Dès la couverture d’ Au nom du pain , roman graphique paru aux éditions Glénat, la tension est à son paroxysme. Au milieu d’une salle lumineuse et d’une foule de nazis en uniforme, une serveuse au visage fermé tient une corbeille de pain… Ensanglantée. Quel affreux drame se joue là ? Ce tome 1, haletant, démarre une saga familiale et historique de trente ans. Marcelin est le premier album de la première époque – celle de la Seconde Guerre Mondiale, intitulée « pain noir (1939 – 1944) ». Jean-Charles Gaudin, qui avait déjà réalisé une BD historique située durant la Première Guerre Mondiale avec Un village français s’est attelé au scénario ; Steven Lejeune au dessin, et Roberto Burgazzoli Cabrera à la couleur.
La famille Martineau (Marguerite, la mère, Henri, le père, Marcelin et Monique, leurs enfants jumeaux) déménage à Saint-Jean. L’ouverture de leur boulangerie dans ce nouveau village est la promesse d’une nouvelle vie… Au grand dam de la famille Durand, leurs concurrents directs. Marcelin raconte comment, petit à petit, l’insouciance des premiers temps le quitte avec le départ au front de son père, l’arrivée des Allemands, la pression montante des rationnements, réquisitions, perquisitions, représailles… La solidarité ne suffit pas à rester à l’abri des troubles. Alors que Marguerite ne laisse indifférent ni un réfugié, ni un officier allemand, le jeune Marcelin intègre peu à peu la résistance française sous l’occupation…

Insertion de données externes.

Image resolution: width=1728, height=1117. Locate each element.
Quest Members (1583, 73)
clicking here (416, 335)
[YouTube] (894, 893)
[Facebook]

Le trait noir est fin ; il fait naître ombres et points donnant leurs textures aux décors. Les couleurs, passées et nuancées, transmettent l’authenticité, du torchis des murs à la lourdeur de nuages sombres. Le dessin est précis, fidèle, immersif. Les noms des commerces, peints à la main, se succèdent dans la traversée du bourg. Les cages remplissent la place centrale lors du marché aux volailles. Dans la boulangerie, le lecteur perçoit presque l’odeur émanant du four, le bruit de la croûte brisée…. Les gestes millimétrés des mains, les regards échangés, les postures soumises ou conquérantes, participent à l’ambiance dramatique qui s’installe progressivement… Jusqu’à ce que la violence s’impose, explosive, sanglante, choquante, et se répande.
L’écriture du scénario, soignée, entre mise en abîme et plongée progressive dans une spirale de plus en plus féroce, se combine à une déclinaison graphique parfaitement exécutée. L’album se lit d’une traite, et laisse étourdi et impatient de connaître la suite. Une série utile pour se souvenir comme pour voir se dérouler sous nos yeux cette fresque tragique. Jusqu’où iront les Martineau au nom du pain ?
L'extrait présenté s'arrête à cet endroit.